Hierarchical Uncertainty Exploration via Feedforward Posterior Trees
We predict a tree-valued hierarchical summarization of the posterior distribution for any input measurement, in a single forward pass of a neural network
摘要
评审与讨论
The paper proposes a method to obtain a hierarchical representation of samples from the posterior distribution of inverse problems. This method can be integrated into any existing approach to learn and sample from the posterior distribution. It involves learning a tree structure where each node represents a prototype reconstruction, with child nodes refining their parent node. This allows for the exploration of different modes and levels of detail in the solution space.
优点
Originality. While the method has connections to post-hoc hierarchical clustering of samples, it is novel in that it allows for faster visualization of the posterior distribution samples at test time.
Quality and clarity. Overall, the paper is well-structured, easy to follow, and sufficiently motivates the problem. However, the clarity of the presentation of the proposed loss function could be improved.
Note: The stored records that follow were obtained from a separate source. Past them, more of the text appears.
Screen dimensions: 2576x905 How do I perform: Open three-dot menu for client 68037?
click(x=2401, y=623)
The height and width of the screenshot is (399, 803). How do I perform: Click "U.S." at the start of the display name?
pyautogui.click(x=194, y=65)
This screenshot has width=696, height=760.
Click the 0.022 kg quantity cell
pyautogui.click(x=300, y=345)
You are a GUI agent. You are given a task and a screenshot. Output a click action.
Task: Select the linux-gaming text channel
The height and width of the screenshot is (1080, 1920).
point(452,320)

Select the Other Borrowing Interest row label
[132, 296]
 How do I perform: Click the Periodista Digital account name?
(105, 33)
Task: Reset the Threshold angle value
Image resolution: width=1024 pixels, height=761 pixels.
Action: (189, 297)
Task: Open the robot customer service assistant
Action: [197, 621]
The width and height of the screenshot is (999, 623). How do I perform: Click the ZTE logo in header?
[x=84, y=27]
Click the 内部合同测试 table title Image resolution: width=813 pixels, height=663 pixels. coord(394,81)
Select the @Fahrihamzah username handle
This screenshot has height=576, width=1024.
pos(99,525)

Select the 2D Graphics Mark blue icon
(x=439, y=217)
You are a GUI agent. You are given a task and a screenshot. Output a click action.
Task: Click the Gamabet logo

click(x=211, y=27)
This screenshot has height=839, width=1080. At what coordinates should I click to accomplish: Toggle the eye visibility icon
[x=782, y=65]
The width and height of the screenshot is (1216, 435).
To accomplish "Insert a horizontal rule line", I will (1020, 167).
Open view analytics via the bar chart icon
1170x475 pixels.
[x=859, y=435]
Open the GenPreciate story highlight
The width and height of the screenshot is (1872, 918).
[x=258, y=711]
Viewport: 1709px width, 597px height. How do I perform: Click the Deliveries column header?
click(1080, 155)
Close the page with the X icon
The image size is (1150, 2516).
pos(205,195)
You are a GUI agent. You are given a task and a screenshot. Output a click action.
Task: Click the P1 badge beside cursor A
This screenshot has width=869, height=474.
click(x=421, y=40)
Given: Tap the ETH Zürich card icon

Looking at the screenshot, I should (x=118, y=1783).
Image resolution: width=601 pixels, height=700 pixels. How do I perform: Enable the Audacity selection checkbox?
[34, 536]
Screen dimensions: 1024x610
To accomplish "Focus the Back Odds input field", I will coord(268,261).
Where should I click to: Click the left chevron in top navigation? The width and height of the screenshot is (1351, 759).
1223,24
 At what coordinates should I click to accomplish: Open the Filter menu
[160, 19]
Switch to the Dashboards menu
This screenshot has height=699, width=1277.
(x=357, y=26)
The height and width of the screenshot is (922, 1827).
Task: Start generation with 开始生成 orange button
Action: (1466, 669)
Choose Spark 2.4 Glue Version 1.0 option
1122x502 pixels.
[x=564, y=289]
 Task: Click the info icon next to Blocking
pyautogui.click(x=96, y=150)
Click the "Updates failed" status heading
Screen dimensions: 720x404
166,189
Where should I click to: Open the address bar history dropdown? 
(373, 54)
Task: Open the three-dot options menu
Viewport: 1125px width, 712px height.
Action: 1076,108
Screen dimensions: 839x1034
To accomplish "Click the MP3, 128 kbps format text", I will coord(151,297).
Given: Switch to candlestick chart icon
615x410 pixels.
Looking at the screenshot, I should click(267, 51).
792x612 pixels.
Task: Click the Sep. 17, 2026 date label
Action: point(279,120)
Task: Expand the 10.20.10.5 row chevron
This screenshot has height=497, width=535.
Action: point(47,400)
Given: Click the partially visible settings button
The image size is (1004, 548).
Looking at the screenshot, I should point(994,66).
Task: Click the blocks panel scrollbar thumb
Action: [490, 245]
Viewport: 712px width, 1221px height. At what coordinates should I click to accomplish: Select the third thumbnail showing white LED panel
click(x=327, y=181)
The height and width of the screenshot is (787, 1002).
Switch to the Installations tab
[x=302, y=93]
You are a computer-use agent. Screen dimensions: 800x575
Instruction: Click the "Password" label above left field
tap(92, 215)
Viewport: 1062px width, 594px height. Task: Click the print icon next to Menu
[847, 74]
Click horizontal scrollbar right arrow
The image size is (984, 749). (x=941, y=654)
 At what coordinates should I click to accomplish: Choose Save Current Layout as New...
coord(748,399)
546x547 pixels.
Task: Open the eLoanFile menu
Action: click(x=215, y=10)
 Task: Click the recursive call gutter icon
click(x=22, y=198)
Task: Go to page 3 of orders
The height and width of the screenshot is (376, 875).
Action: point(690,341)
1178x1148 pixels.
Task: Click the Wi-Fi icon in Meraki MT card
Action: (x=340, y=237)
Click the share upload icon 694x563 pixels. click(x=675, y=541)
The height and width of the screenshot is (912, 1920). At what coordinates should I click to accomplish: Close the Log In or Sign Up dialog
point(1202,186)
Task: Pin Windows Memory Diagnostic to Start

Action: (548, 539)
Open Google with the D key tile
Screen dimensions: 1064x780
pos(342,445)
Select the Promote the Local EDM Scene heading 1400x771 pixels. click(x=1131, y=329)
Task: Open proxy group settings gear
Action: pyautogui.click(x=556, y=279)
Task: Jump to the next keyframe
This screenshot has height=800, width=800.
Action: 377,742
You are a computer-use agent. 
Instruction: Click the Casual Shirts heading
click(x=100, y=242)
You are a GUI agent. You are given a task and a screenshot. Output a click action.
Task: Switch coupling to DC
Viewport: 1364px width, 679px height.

Significance. The problem of informatively visualizing the variability in samples from the posterior distribution of inverse problems is impactful.
缺点
-
While I truly appreciate the importance of informatively visualizing samples from the posterior distribution, the proposed method seems to require several heuristics for training to yield desirable results (e.g., discussions in sections 3.3 and 3.4). Are the computational complexity gains of the proposed method, compared to performing post-hoc hierarchical clustering, worth the need for tuning the parameters in these heuristics?
-
It seems like the architecture of the network required to predict the tree depends on the tree depth and width as , where is the tree depth and is the branching factor. This appears to be a very limiting factor in the depth and width of the tree that can be learned. How does the cost of learning the tree structure as we scale and compare to the cost of post-hoc hierarchical clustering?
问题
-
When augmenting existing methods for learning conditional generative models (for learning the posterior), how does the loss associated with the tree structure affect the learning of the generative model? How do the authors prevent the proposed loss from negatively biasing the learning of the posterior distribution?
-
What is the computational overhead of the proposed method compared to simply training a generative model to learn the posterior distribution? What is the cost of post-hoc hierarchical clustering? How many inverse problems need to be solved to justify the extra training time?
局限性
Authors provide a discussion on the limitations of their method.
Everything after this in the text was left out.